He invited me to his house. It was quite lavish. He was a lonely divorced man living alone in a sprawling ranch house. He threw parties and invited attractive women. He tried to live the Hollywood life and trade on his "fame."
Well, it didn't seem to do him all that much good with the ladies. Sure, he could get a beautiful date, but he’d oversold his connection to fame and fortune and you could easily see the expression on her face. She would search the room for Eric Estrada or somebody--anybody important!
You see, everybody who has even the slightest connection to Hollywood, the movies, TV, the studio will live in that magnified dream bubble of extraordinary expectations. If and when FAME arrives, it can disappear before they even know it has gone forever.
We all know what happened to Estrada when his stardom turned to cow plop.
He became a self-joke. He'd pop up in TV commercials as a parody of his CHiPS character. He was about 50 pounds heavier.
Joe and Mel were parted when Mel Johnson died suddenly. Here and gone.

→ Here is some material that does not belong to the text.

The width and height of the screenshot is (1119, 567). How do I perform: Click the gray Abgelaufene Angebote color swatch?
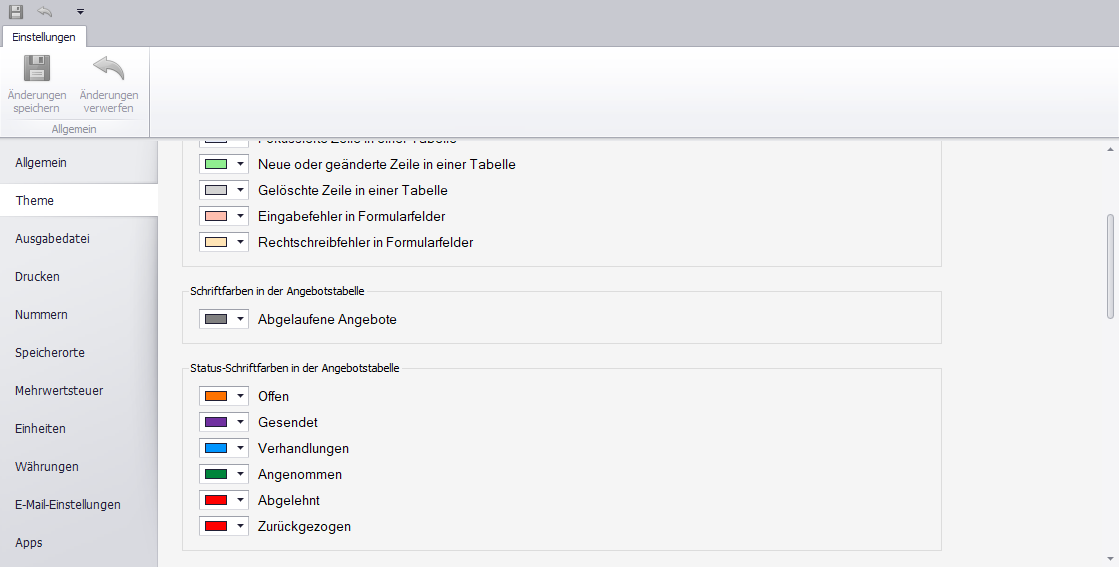pos(216,319)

Joe became disconsolate and his drinking added a lot of weight to his already portly figure.
I didn’t hear from him for awhile. One day there was a message on my answerphone. I could hear the loneliness in his voice. He rambled on for a few seconds and said he’d call back. He never did. I left California in 1983 and never saw him again.
He went on to work on about ten more TV shows, but only one movie. He had referred to MOTEL HELL as a “major motion picture” on his business card and resume’ and I had to laugh at that.
He was a colorful character and I still think of him now and then.
Such are the people, events, and memories of my California days all those years ago!
I try and tell these stories from time to time just to remind myself of the details. It’s more for my enjoyment than yours, I guess.